**Task to complete**
Only the lines from the one containing "Given: Enable the Sync Photos checkbox" through the end of the entries are to be copied, exactly and without pictures, please.

** Opening Supplied material block **

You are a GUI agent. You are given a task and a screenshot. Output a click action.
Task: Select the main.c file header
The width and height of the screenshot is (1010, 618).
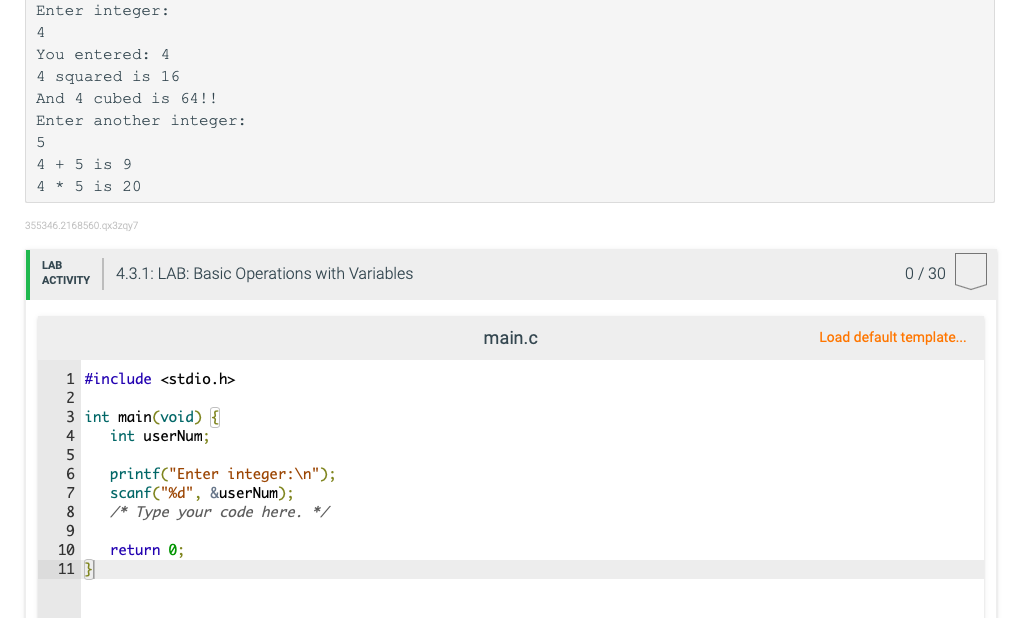[x=510, y=338]
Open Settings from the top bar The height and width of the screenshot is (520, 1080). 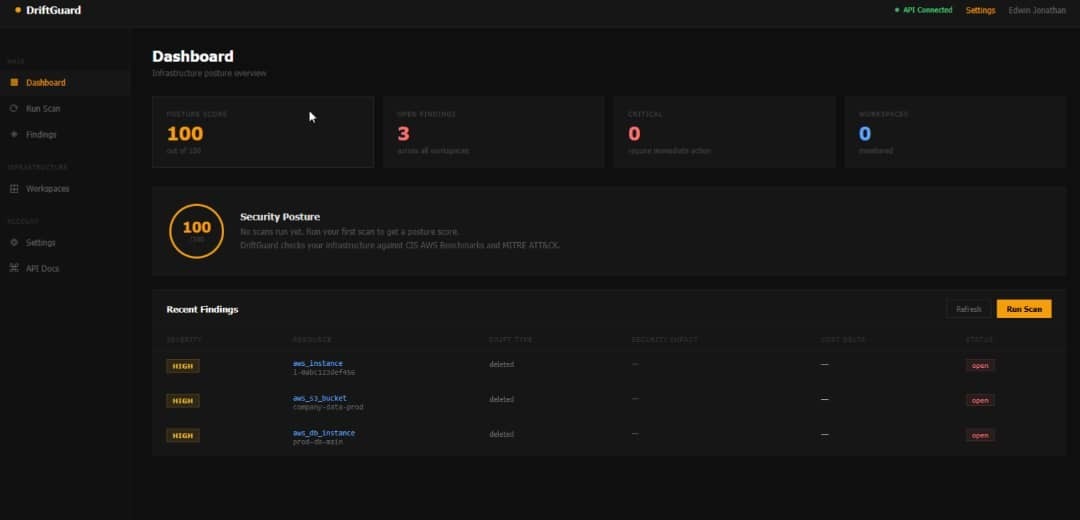pos(980,10)

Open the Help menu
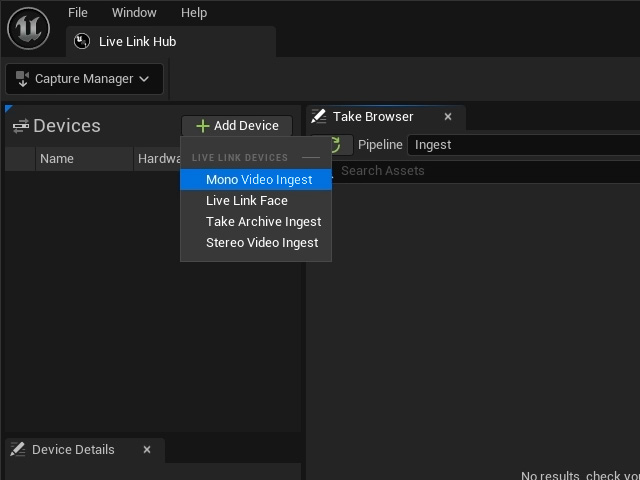[194, 13]
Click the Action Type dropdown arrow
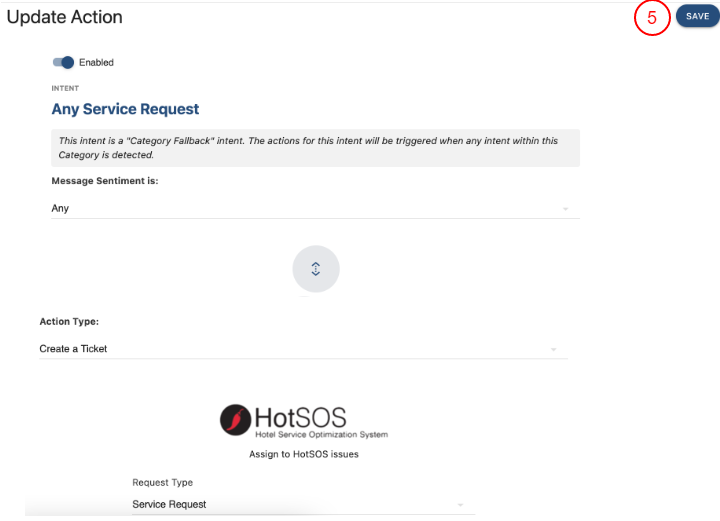720x521 pixels. point(553,349)
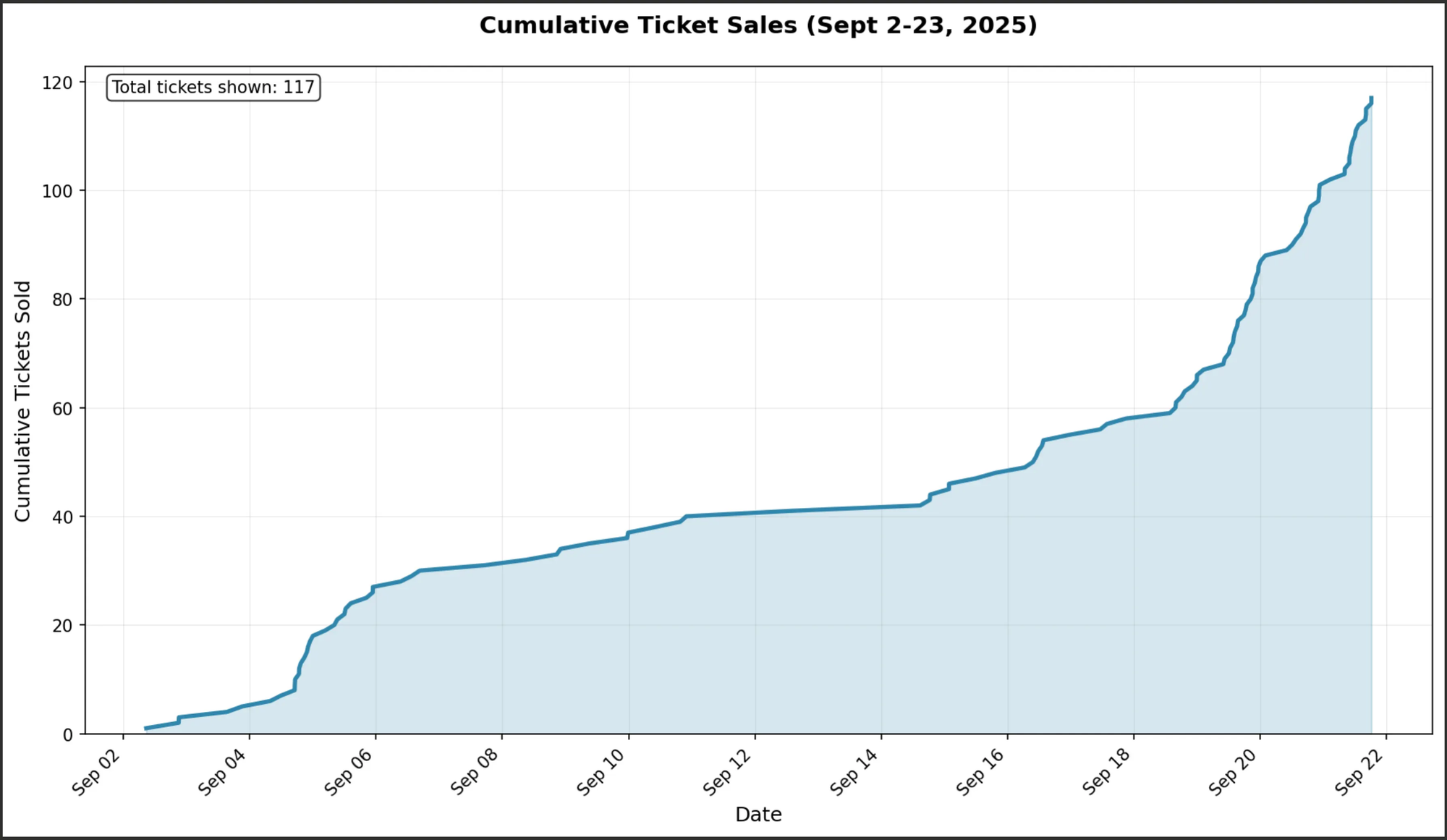Click the chart title "Cumulative Ticket Sales"
The width and height of the screenshot is (1447, 840).
758,25
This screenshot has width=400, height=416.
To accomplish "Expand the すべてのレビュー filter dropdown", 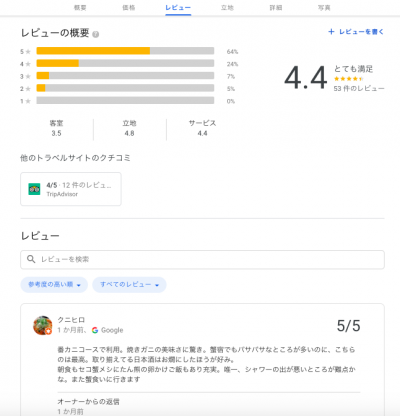I will click(x=129, y=285).
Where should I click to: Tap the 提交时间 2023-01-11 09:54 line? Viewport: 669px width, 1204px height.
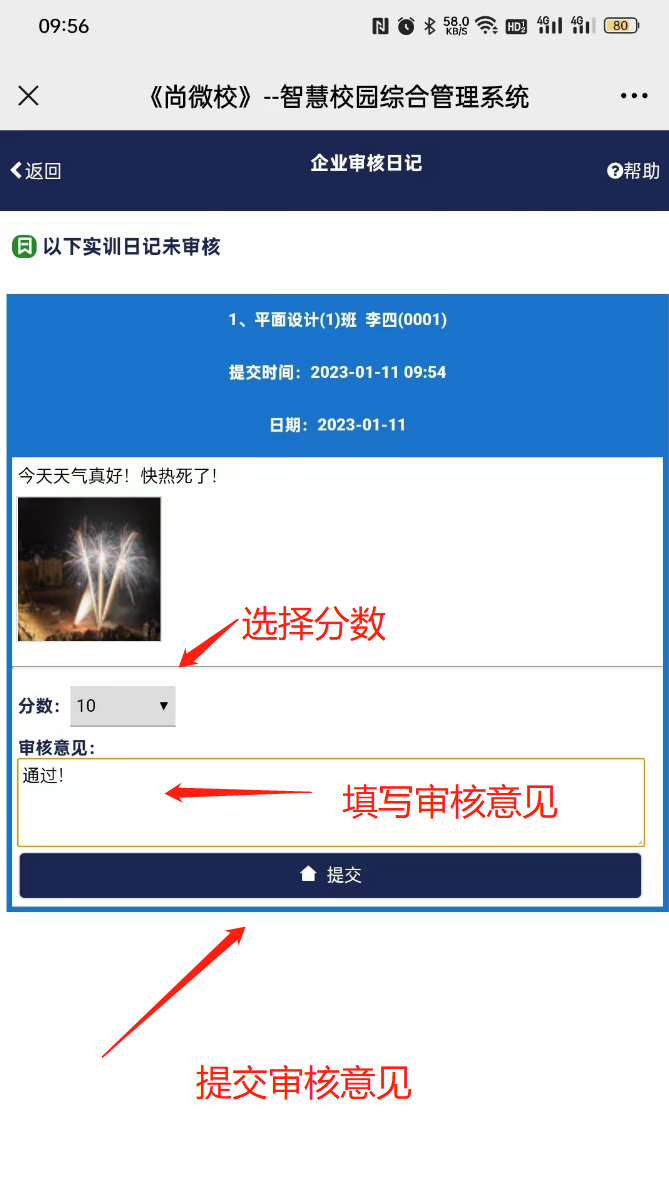click(337, 372)
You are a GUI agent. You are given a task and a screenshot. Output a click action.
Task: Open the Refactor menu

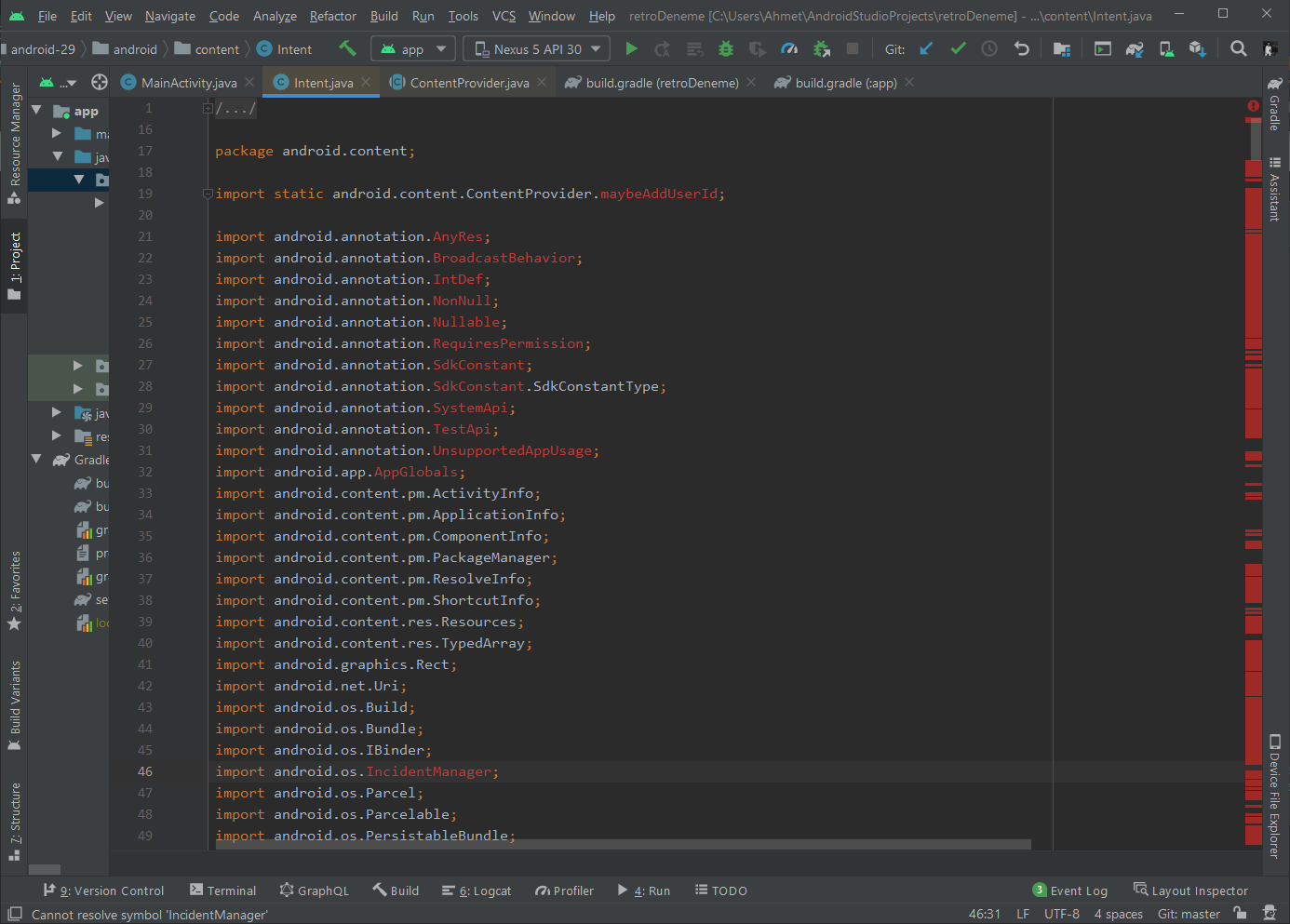(x=332, y=16)
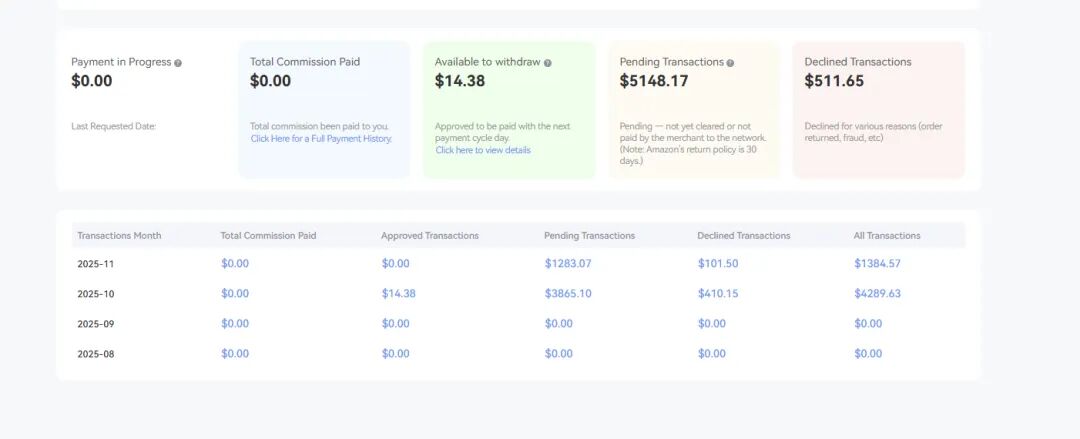View the $101.50 declined transactions for 2025-11
The width and height of the screenshot is (1080, 439).
click(718, 264)
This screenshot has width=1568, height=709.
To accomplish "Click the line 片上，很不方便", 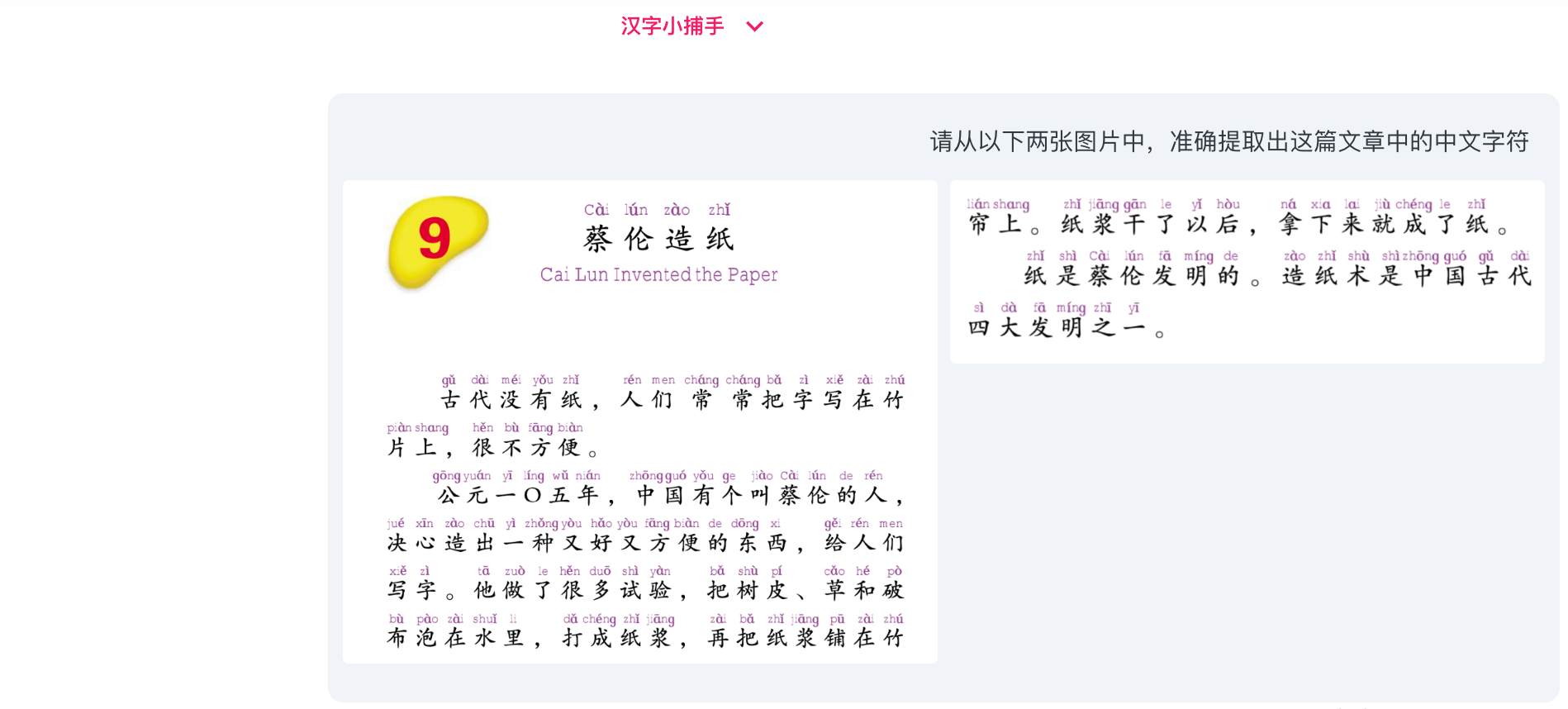I will pyautogui.click(x=492, y=448).
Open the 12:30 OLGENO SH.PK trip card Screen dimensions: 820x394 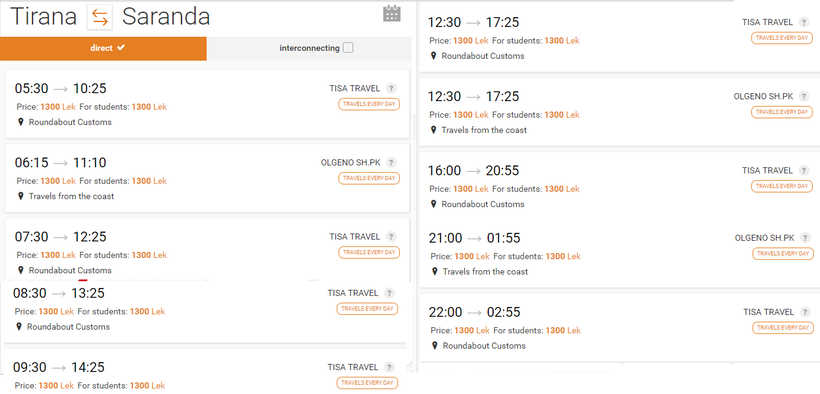[619, 112]
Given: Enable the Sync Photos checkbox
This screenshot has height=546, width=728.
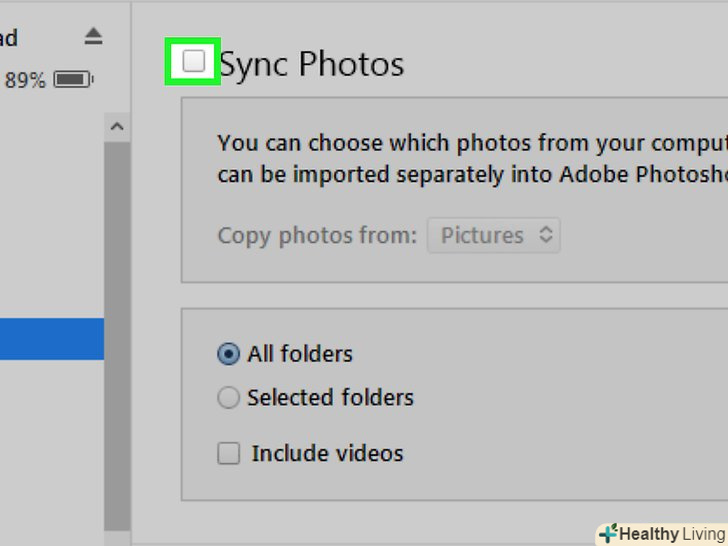Looking at the screenshot, I should pyautogui.click(x=193, y=62).
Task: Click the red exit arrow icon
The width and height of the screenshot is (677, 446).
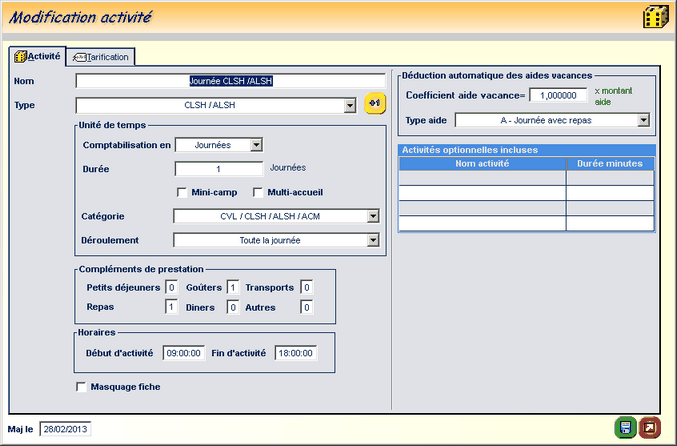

** Closing Supplied material block **

**Task answer**
Given: Enable the Sync Photos checkbox
This screenshot has height=546, width=728.
Looking at the screenshot, I should pyautogui.click(x=193, y=62).
Task: Click the red exit arrow icon
The width and height of the screenshot is (677, 446).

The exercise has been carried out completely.